Australia needs more inventions
“Each year Australia was granted just 18 patents per million people, compared to 53 patents per million people in the United States and 90 per million in Sweden” according to an article in the SMH yesterday (click here to read it). Professor Brian Schmidt, an astrophysicist and Nobel prize winner, and Ian Chubb, Chief Scientist of Australia, bemoaned the poor rate of commercialisation of Australian discoveries. Peter Beattie, former Premier of Queensland and now a director of the Medical Research Commercialisation Fund, urged super (pension) funds to invest more and Professor Schmidt pointed to a lack of expertise and infrastructure.
However, the Australian Private Equity and Venture Capital Association (AVCAL) lists 20 venture capital (VC), incubator, and angel firms and has over 50 private equity members. The Department of Industry, Innovation, Science, Research and Tertiary Education describes its role as working ‘with our stakeholders to help shape the future economy, through skills, learning, discovery and innovation”. In 2010, this department announced funding of over $160m for VC funds to “help early-stage high-growth Australian companies commercialise their research”. In the 2012 Global Innovation Index, Australia’s overall ranking was 23rd out of 141 countries.

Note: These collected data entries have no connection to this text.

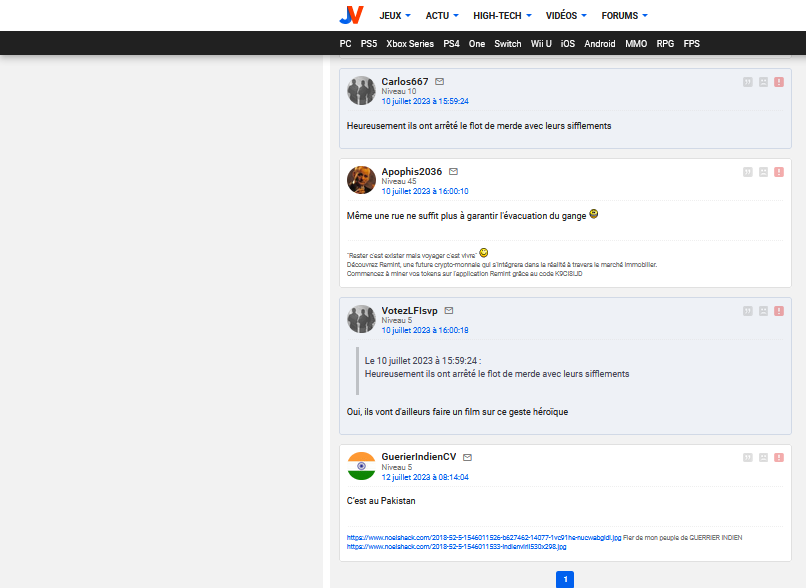The width and height of the screenshot is (806, 588).
Task: Quote the post by VotezLFIsvp
Action: pos(747,311)
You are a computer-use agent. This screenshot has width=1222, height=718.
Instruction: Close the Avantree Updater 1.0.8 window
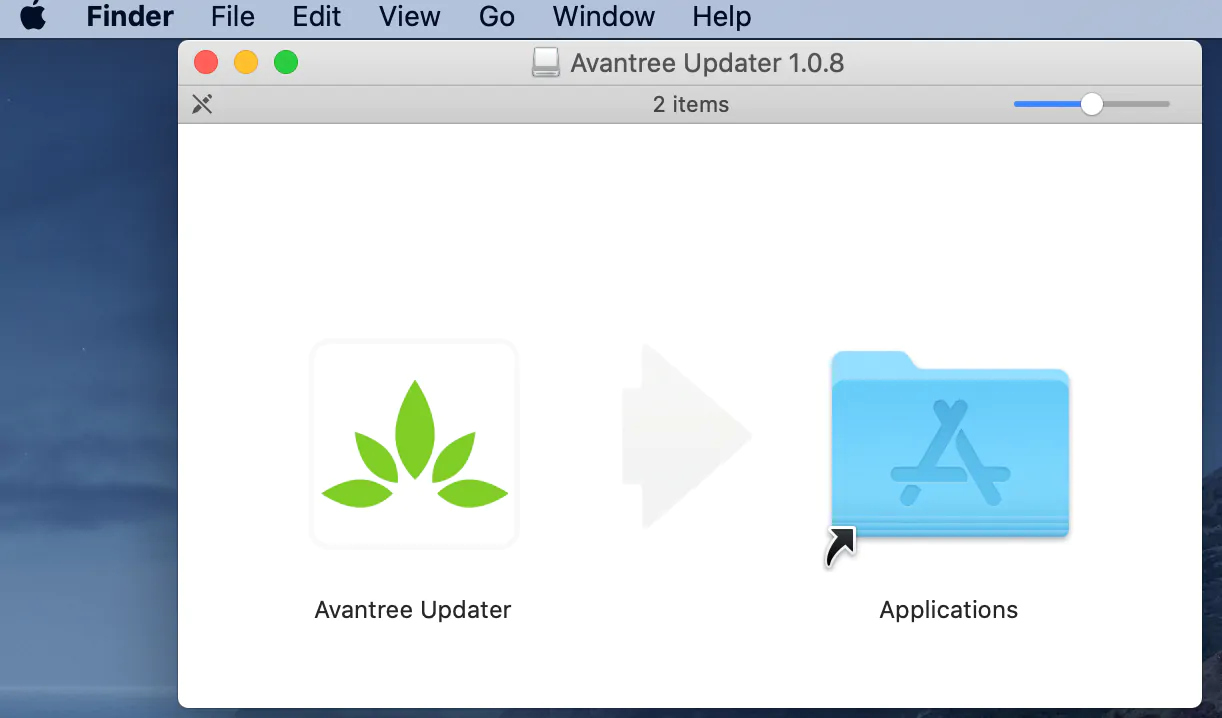206,63
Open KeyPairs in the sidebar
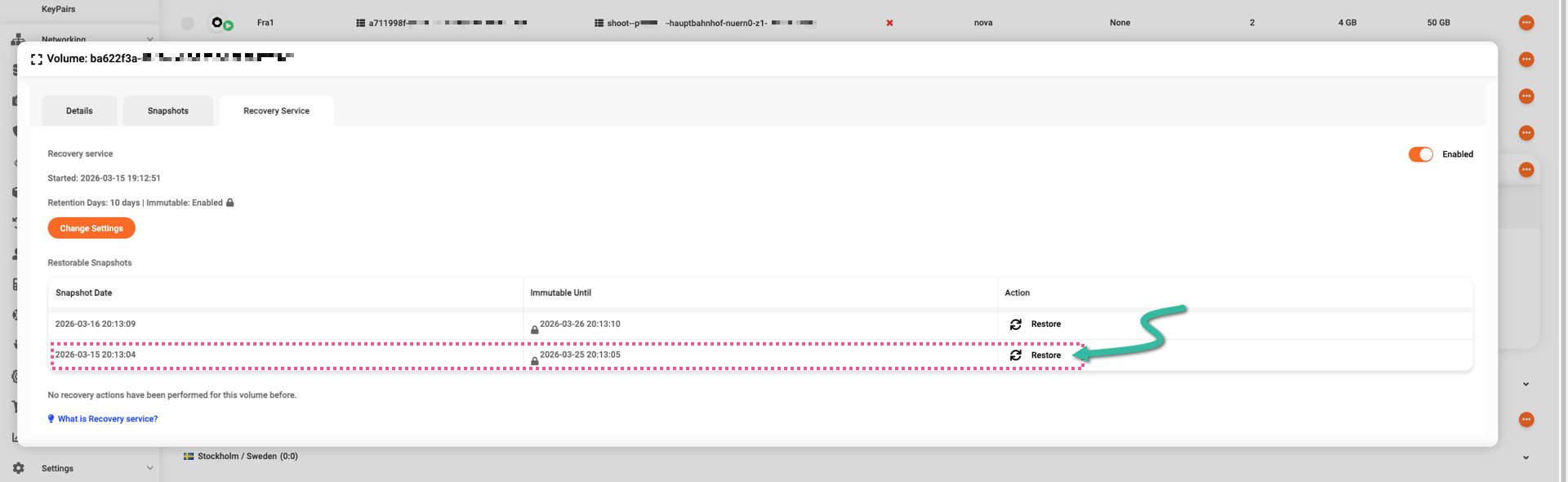The height and width of the screenshot is (482, 1568). click(58, 9)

Clearly capital and expertise are available but a ranking of 107th out of 141 for Innovation Efficiency, the number of inventions given the regulatory environment and skills available, implies there are barriers to Australia’s ability to commercially innovate.
In an era of exponentially advancing technologies as a result of communications abundance, overcoming these barriers will be key to maximising Australia’s participation.